*** LISTED RECORDS Section Begins ***
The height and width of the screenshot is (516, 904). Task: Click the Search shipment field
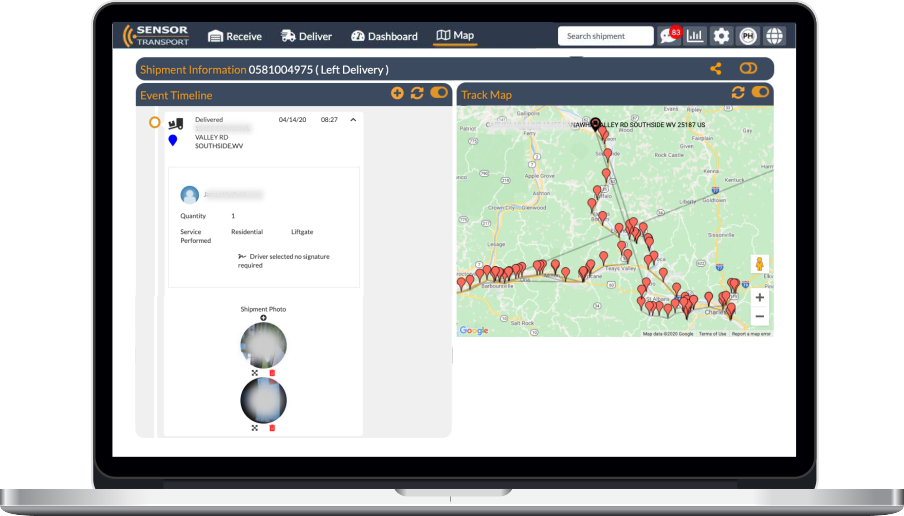[x=604, y=36]
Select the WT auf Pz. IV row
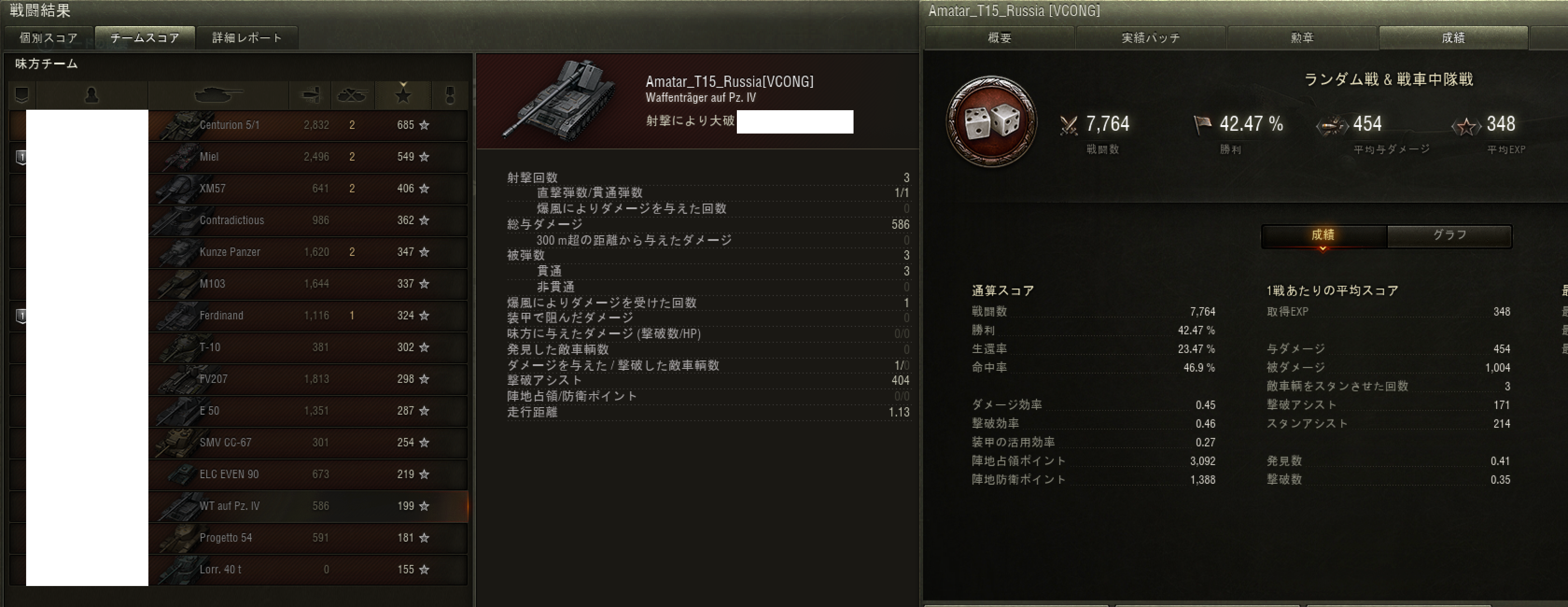The height and width of the screenshot is (607, 1568). pyautogui.click(x=238, y=506)
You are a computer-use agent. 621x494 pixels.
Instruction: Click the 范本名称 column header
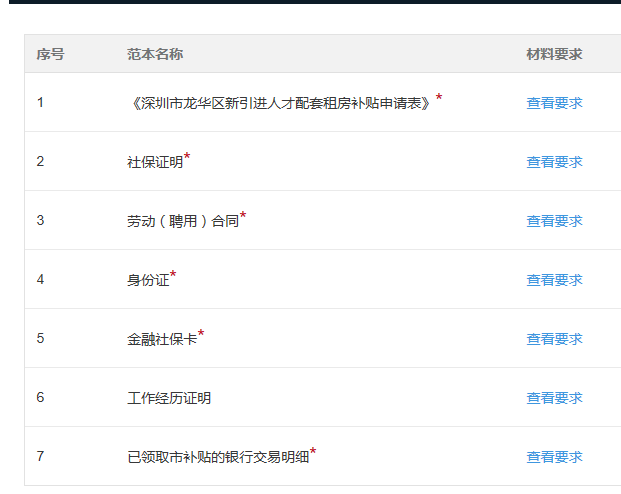155,54
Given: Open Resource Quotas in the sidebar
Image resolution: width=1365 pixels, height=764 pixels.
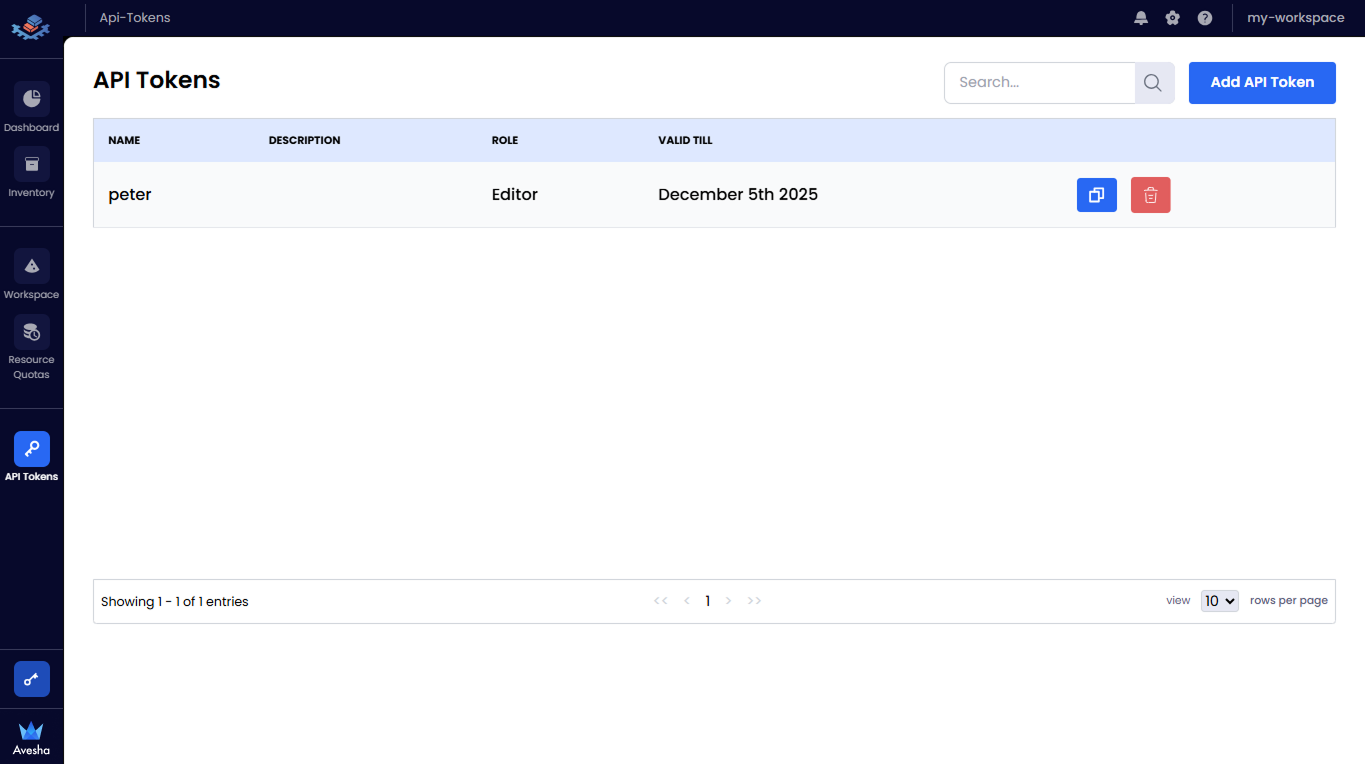Looking at the screenshot, I should pyautogui.click(x=31, y=333).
*** LISTED RECORDS Section Ends ***
▶ EXERCISE BRIEF:
Transcribe every line from the one with "Image resolution: width=1365" to the last line of the records above, exactly, excluding pictures.

▶ ANSWER SPACE:
Image resolution: width=1365 pixels, height=764 pixels.
Looking at the screenshot, I should pyautogui.click(x=31, y=333).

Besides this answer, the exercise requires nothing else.